House GOP pushes toxic chemicals reform

House Republicans are moving forward with a plan to reform decades-old chemical laws. 

Rep. John Shimkus (R-Ill.) introduced a discussion draft on Thursday that he says would strengthen chemical protections by, among other provisions, requiring the Environmental Protection Agency (EPA) to focus on high-priority chemicals that pose the greatest risk to the public.

{mosads}“The vast majority of chemicals are low priority, and we really want to free up the time and energy to focus on the more important chemicals,” said Shimkus, chairman of the House Energy and Commerce Subcommittee that is working to update chemical standards. 

It is part of a longtime effort to reform the Toxic Chemicals Control Act (TSCA) from 1976, initially spearheaded by the late Sen. Frank Lautenberg (D-N.J.). 

The reforms have received renewed attention following a chemical spill in West Virginia earlier in the year, which involved a chemical with unknown health risks, due to lapses in the outdated EPA regulations.

Shimkus touts the draft’s ability to strengthen chemical protections and commerce, allow for regulatory certainty by creating national standards and to put more power in the hands of the EPA. But the draft has already attracted some opponents, in spite of Shimkus saying he intended for it to be a bipartisan measure.

Rep.
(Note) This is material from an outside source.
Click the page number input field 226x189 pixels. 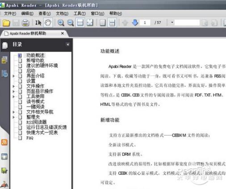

Henry Waxman (D-Calif.), ranking member of the House Energy and Commerce Committee, said the draft would weaken the country’s chemical laws and “endanger public health,” in a statement released shortly after the draft was posted online.

“Bipartisan discussions have started and I’m hoping the draft can be significantly modified to provide the kind of reform that American families want,” Waxman said.

Some have already speculated that it would do nothing to help states identify unknown chemicals like MCHM – the one at the center of the West Virginia chemical spill from earlier this year.

The Shimkus draft keeps a fair amount of content from the reform bill being debated in the Senate, but revises some technical details, which public health and business groups are still reviewing.

“While we can’t afford to risk waiting longer and allowing further toxic exposure, we have to ensure the new law is rooted in smart policy,” said John Replogle, the chief executive of household products company Seventh Generation, in a statement. “The legislation should require public access to information regarding the safety of chemicals and the onus must be appropriately placed on chemical manufacturers to demonstrate the chemicals they use are safe.”

Seventh Generation is a member of the Companies for Safer Chemicals coalition that was formed last year to push for chemical reform. 

He added, “We also must ensure that the federal government has the regulatory tools and financial resources to protect consumers and uphold the law. If these conditions are not met, we should urge Congress to continue work on the legislation until they get it right.”

Environmental groups say they are encouraged by the proposal – because it signals an interest from House Republicans to complete the outdated reforms – but pointed to “serious concerns” about the draft’s potential to not “fix key flaws” with the TSCA regulations.

“This is a starting line in the House, not the finish,” said Richard Denison, a senior scientist at the Environmental Defense Fund, in a statement. 

“For the first time since TSCA passed in 1976, members of both parties in both houses of Congress are calling for reform and advancing specific reform proposals,” he added.